There are few things that bring light to my day like a good letter. When I was little, I had two pen pals – my cousin who lived in northern Maine and my neighbor’s granddaughter who lived down in Virginia. We were very dedicated little writers; I remember getting envelopes stuffed to the brim with things like stickers, little plastic toys, homemade bookmarks.

I keep all of them in my great-grandfather’s old briefcase, the one with the gold clasps.

The one on the bottom has all my old manuscripts – all the horrible plays and short stories I wrote before I became self-conscious. The middle one is my great-grandfather’s, the leather handle almost broken off.

Almost every letter I’ve ever received (along with birthday cards, letters from my sponsor child in India, little notes I used to pass in class) is stuffed in.

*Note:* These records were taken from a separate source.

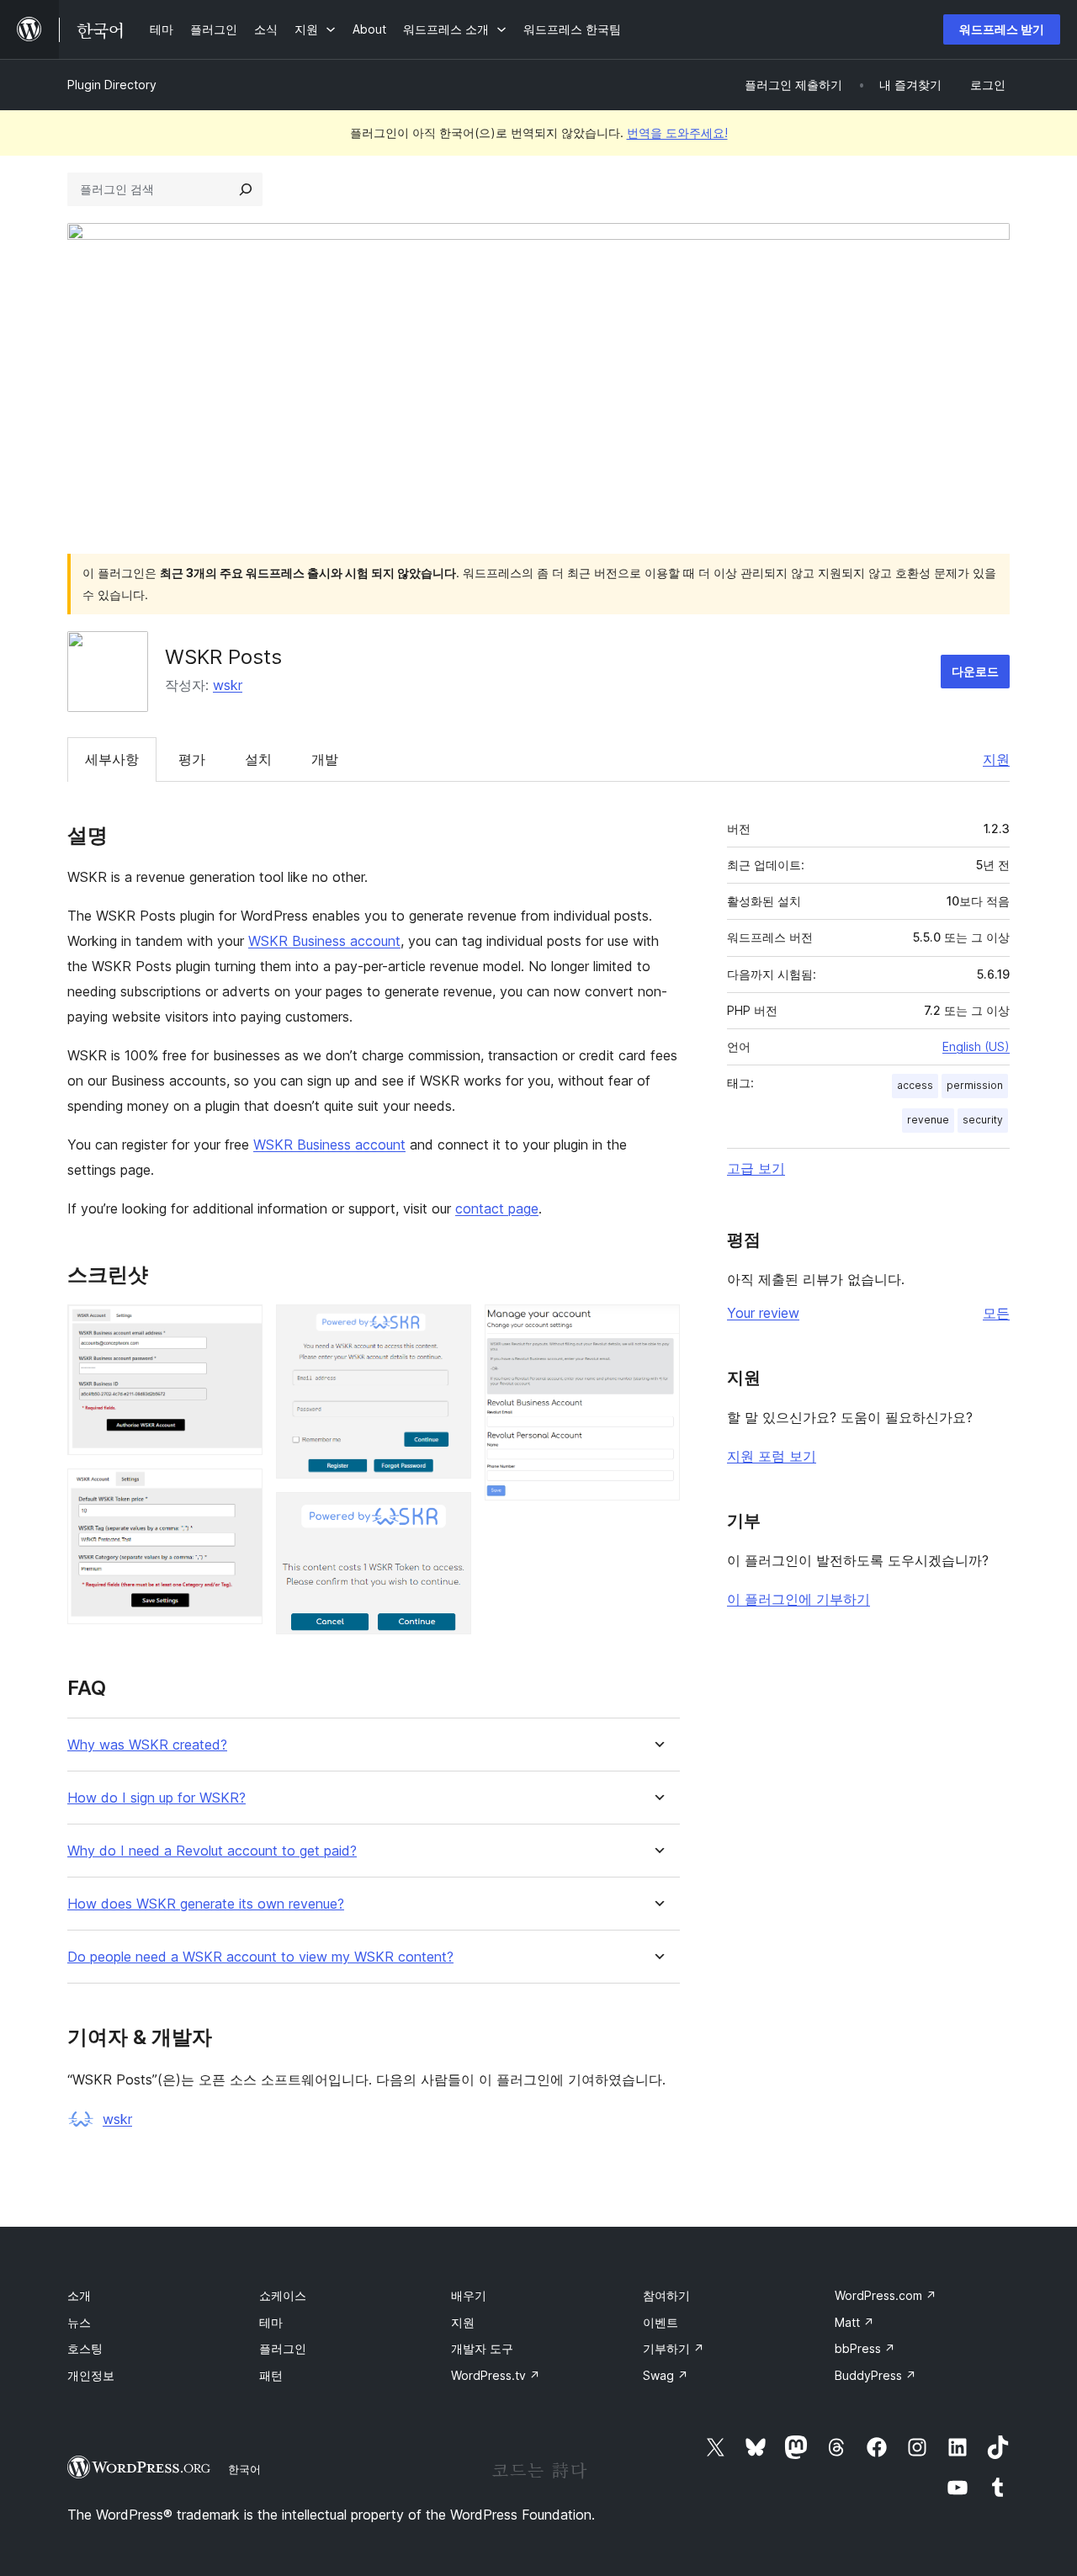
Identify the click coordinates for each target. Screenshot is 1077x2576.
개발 (324, 759)
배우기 (468, 2295)
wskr (227, 685)
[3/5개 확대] (448, 1327)
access (915, 1085)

The top one holds my letter-writing things: stationery, cards, my old wax and stamp kit, my address book (yes, I have an address book).

I probably never would’ve stopped writing to them, but middle school does different things to people.

~     ~     ~

Letter-writing is very personal. It’s like a journal, only in some ways, it’s far more vulnerable. You’re opening your thoughts, your life, to someone else, trusting him or her to guard it, to read a part of you without judgment.

It’s personal, and yet there are so many beautiful, meaningful letters to read. My uncle told me about this website (“Catherine, you’d love this.”), Letters of Note, and I’ve poured over it.Steinbeck’s letter to his son about love is one of my favorites – honest, straight-forward, understanding, loving.

And while my letters will most likely never be read by anyone other than the intended recipient, I still like the idea that I join a long line of people before me. Thinkers, lovers, readers, writers, artists, theologians. People who stopped, saw the beauty around them, and then made that beauty palpable for those they loved.

~     ~     ~

This week I got a letter from my world-traveling friend. I read it once, twice, disbelieving of the beauty of my friend’s artistry, both in word and paint.

Switzerland is far away, and even though I miss my friend dearly, letters like this help make up for it.